Oyten II: Rein- und durchgebissen

Der TV Oyten II hat sich vor heimischer Kulisse am späten Sonntagnachmittag gegen den TV Dinklage schlussendlich durchgesetzt. Dabei lagen die Vampires zur Pause noch zurück.

Oyten. Die Oberliga-Handballerinnen des TV Oyten II durften feiern. Und zwar „den geilsten Sieg überhaupt“, so Coach Jens Dove. Warum der 35:31 (18:20)-Heimerfolg so besonders war, lag am Spielverlauf. Denn dieser war ein reines Auf und Ab.

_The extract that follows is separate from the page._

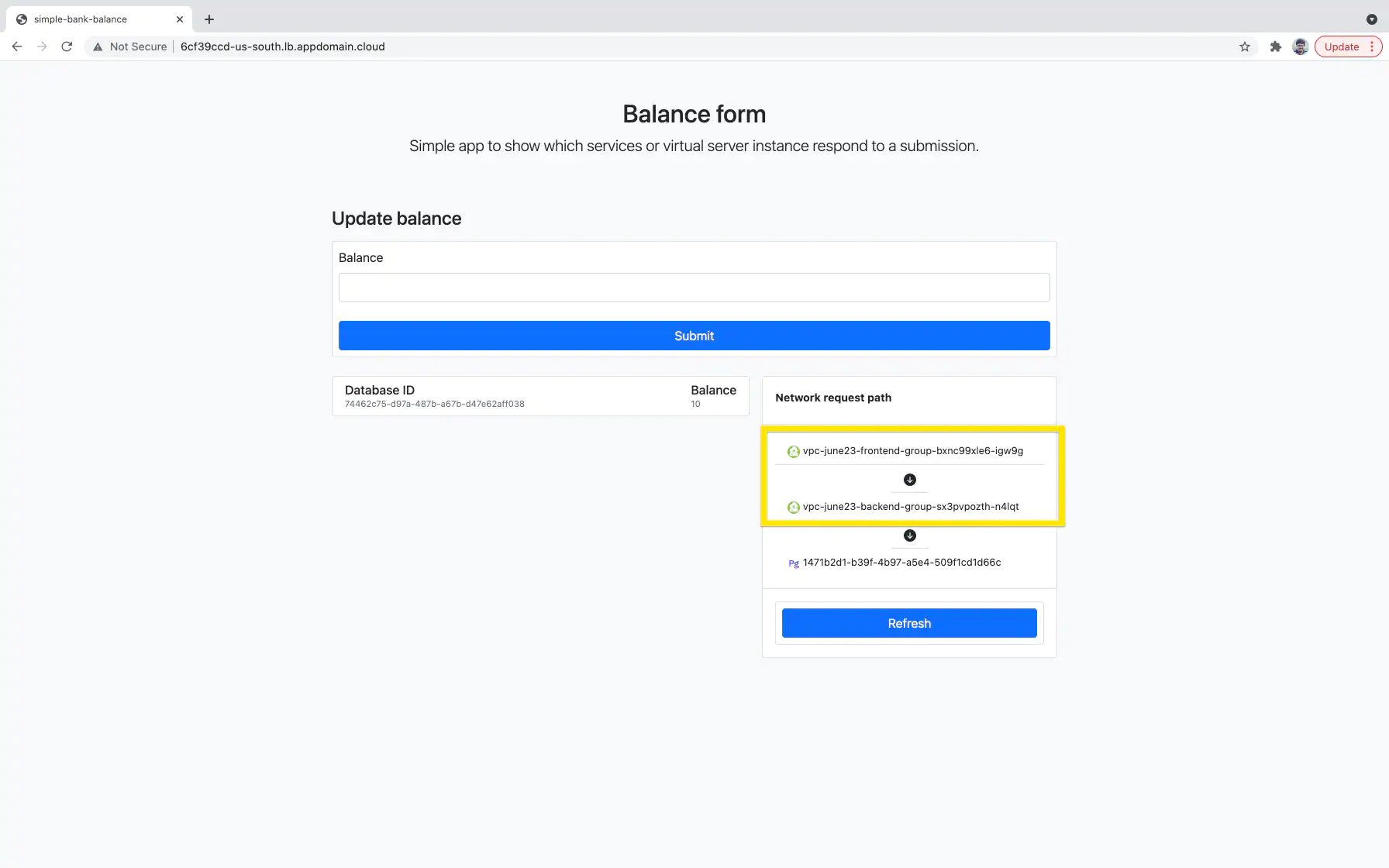Click the browser back arrow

„Wir sind eigentlich ganz gut reingekommen“, erzählte Jens Dove. Doch nach und nach bekam der Gast Oberwasser. Der Grund: die starken Rückraum-Schützinnen des TV Dinklage. „Die waren wirklich sehr gut, haben hart und präzise geworfen“, war Dove beeindruckt. Doch seine Schützlinge steckten nicht auf und schlugen zurück. Eine offensivere Deckung verhalf zu mehr Sicherheit. Doch auf und ab bedeutet eben auf und ab. „Denn phasenweise funktionierte es dann doch wieder nicht.“


Sie war das „Experiment“ von Oytens Trainer Jens Dove: Jana Stoffel agierte gegen Dinklage im Rückraum und erhielt anschließend ein Sonderlob für ihre Leistung. (Hake)

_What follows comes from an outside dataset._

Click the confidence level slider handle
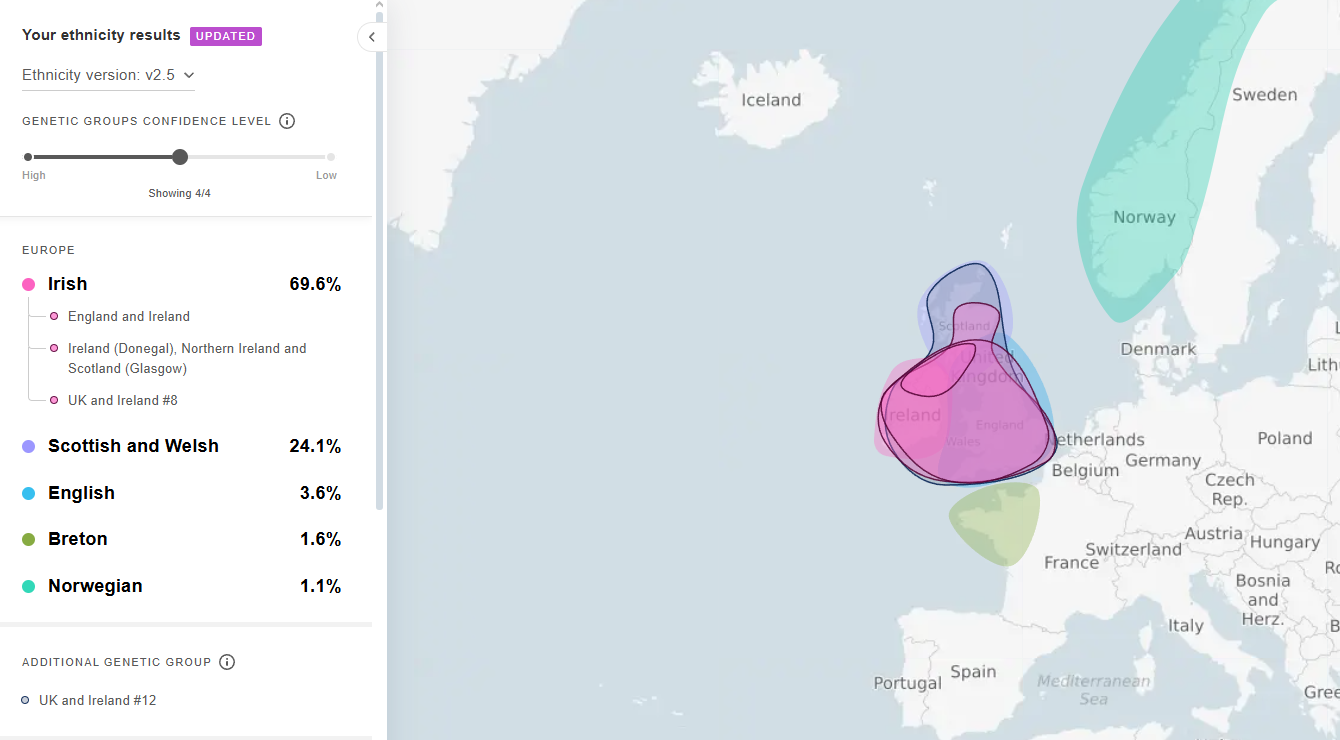The height and width of the screenshot is (740, 1340). (180, 157)
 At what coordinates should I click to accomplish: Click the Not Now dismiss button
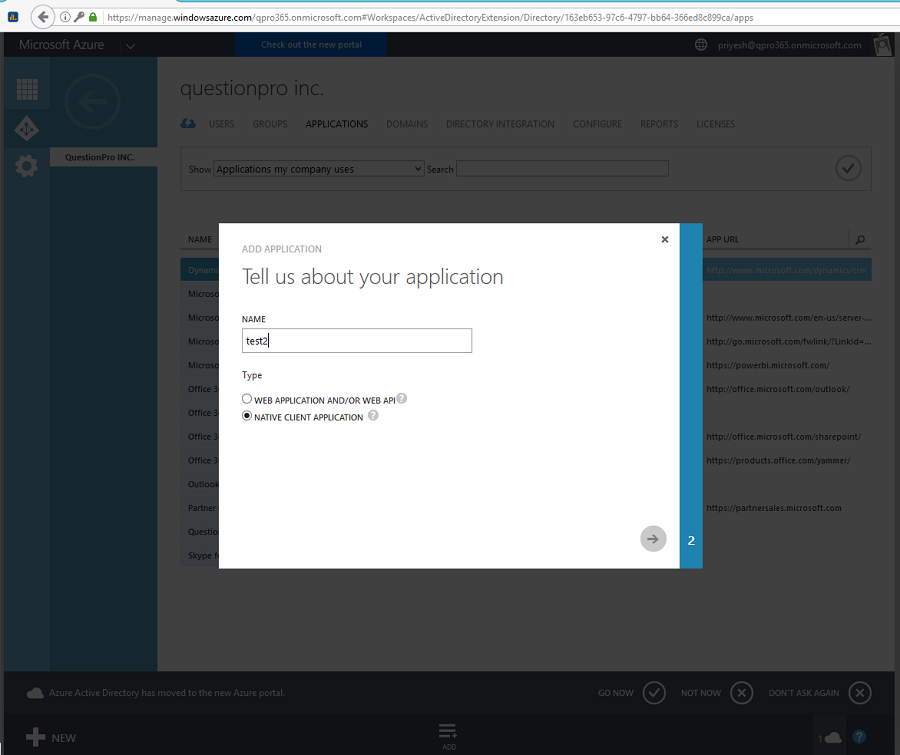point(741,692)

Die Reaktion des Coaches war eine Umstellung, ein Experiment. Er stellte Jana Stoffel in den Rückraum. Und das sollte sich als Glücksgriff erweisen. „Sie hat wirklich 60 Minuten auf der Platte alles gegeben“, erhielt sie von ihrem Coach ein Sonderlob. Zudem spielte den Gastgeberinnen in die Karten, dass sich Anfang der zweiten Hälfte der TVD selbst schwächte. Eine der beiden Rückraum-Schützinnen handelte sich per Notbremse die Rote Karte ein. Fortan wurde die zweite im Bunde in Manndeckung genommen. Und ab dem 20:24 begann das Spiel zu kippen. „Wir haben immer mehr Zugriff bekommen, und Dinklage durchbrach unsere Deckung nicht mehr. Ich habe meinen Spielerinnen immer gesagt, sie sollen ruhig spielen, auf ihre Chancen warten. Denn die Deckung von Dinklage war sehr unbeweglich“, berichtete der Oytener Trainer.

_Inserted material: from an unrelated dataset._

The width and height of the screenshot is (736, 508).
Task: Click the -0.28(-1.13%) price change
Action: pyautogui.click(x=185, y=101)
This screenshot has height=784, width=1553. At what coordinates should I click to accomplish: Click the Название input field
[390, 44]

Und seine Spielerinnen hörten auf ihn. Nach und nach verwandelte sich der Rückstand in einen Vorsprung, der dann auch nach Minute 60 Bestand hatte. „Ich bin sehr zufrieden. Die Mädels sagten auch, es sei der geilste Sieg, weil sie sich so reinbeißen mussten. Am Ende waren wir dann auch die bessere Mannschaft“ – daher verbuchte Jens Dove den Sieg als verdient. Das ist auch das Stichwort für Jacqueline Nowak, die 13 Treffer für sich verbuchen durfte, sechs davon erzielte sie per Siebenmeter.